Makanan tidak hanya mempengaruhi kesehatan tubuh, tetapi juga otak. Anak membutuhkan asupan gizi yang tepat untuk meningkatkan kemampuan otak mereka. Nutrisi yang baik dari makanan dapat meningkatkan memori otak dan keterampilan anak sehingga mereka menjadi lebih mahir dalam menghafal atau mengingat sesuatu.

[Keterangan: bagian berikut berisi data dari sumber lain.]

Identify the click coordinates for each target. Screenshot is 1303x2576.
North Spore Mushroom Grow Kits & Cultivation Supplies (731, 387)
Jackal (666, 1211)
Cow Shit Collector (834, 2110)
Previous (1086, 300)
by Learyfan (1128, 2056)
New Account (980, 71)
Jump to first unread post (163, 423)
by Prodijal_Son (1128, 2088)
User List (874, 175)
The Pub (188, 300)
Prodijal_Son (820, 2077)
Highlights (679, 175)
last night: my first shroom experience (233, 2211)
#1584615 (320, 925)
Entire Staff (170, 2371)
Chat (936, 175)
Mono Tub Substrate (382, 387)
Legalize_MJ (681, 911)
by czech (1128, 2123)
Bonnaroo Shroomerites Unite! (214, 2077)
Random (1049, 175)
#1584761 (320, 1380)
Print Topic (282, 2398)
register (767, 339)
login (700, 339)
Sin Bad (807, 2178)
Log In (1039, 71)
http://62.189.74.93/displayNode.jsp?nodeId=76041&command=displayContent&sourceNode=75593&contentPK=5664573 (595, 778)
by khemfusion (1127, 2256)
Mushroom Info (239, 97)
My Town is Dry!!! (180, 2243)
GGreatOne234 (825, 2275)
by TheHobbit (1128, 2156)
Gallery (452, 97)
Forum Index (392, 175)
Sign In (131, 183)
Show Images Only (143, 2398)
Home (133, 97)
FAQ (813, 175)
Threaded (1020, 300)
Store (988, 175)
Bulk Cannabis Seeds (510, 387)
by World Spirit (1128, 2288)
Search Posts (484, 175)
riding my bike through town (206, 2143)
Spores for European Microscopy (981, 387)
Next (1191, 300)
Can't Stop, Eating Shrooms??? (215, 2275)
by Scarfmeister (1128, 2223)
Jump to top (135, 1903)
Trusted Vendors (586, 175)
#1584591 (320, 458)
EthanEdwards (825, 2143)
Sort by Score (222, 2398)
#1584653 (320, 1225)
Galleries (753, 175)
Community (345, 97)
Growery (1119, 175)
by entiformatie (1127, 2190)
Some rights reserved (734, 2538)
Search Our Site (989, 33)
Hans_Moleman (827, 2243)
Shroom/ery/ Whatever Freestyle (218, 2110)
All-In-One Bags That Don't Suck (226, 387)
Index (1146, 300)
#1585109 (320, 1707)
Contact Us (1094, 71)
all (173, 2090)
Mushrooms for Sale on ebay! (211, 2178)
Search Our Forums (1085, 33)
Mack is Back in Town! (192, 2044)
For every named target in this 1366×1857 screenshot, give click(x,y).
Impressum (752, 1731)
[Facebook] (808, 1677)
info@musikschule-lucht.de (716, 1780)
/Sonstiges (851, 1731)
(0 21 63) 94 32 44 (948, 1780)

Karena itu, asupan gizi yang seimbang mestinya sudah tersedia dalam jumlah yang cukup semenjak anak menyusu pada ibunya dalam bentuk ASI. Oleh dr. Zhang Wenhua seorang dokter spesialis anak, pada saat menyusui, seorang ibu sesungguhnya sedang membentuk inteligensia dan emosional anaknya. ASI yang sang ibu berikan kepada anaknya mengandung komposisi gizi yang sangat dibutuhkan oleh pertumbuhan otak bayi. Uji klinis telah membuktikan bahwa bayi yang dibesarkan dengan ASI, IQ-nya (Intellegencia Quotient) lebih tinggi. Melalui proses menyusui, pendekatan intim antara bayi dan ibu, lebih mudah menumbuhkan EQ bayi dalam kepercayaan diri sendiri maupun orang lain.
Dimanakah peran sang Ayah ketika sang Ibu bertugas menyusui? Ayah wajib memenuhi nutrisi yang dibutuhkan ibu bagi asupan gizi sang anak. Kewajiban ini mutlak dipenuhi sang ayah karena ayah bekerja di luar rumah untuk mencari nafkah karena untuk pemberian ASI eksklusif saja sangat diperlukan peran sosok seorang ayah. Menurut Menteri Kesehatan RI, para suami agar dapat ikut berpartisipasi dalam menyukseskan pemberian ASI eksklusif dalam upaya mendorong pemberian makanan bayi itu yang masih rendah di Indonesia. Kami melihat salah satu permasalahannya adalah karena ini merupakan masalah gender, para ayah kurang mau terlibat dalam pemberian ASI kepada anaknya, dan menjadikannya masalah perempuan saja. Oleh karena itu, suami juga perlu dilibatkan dalam promosi ASI eksklusif ini.”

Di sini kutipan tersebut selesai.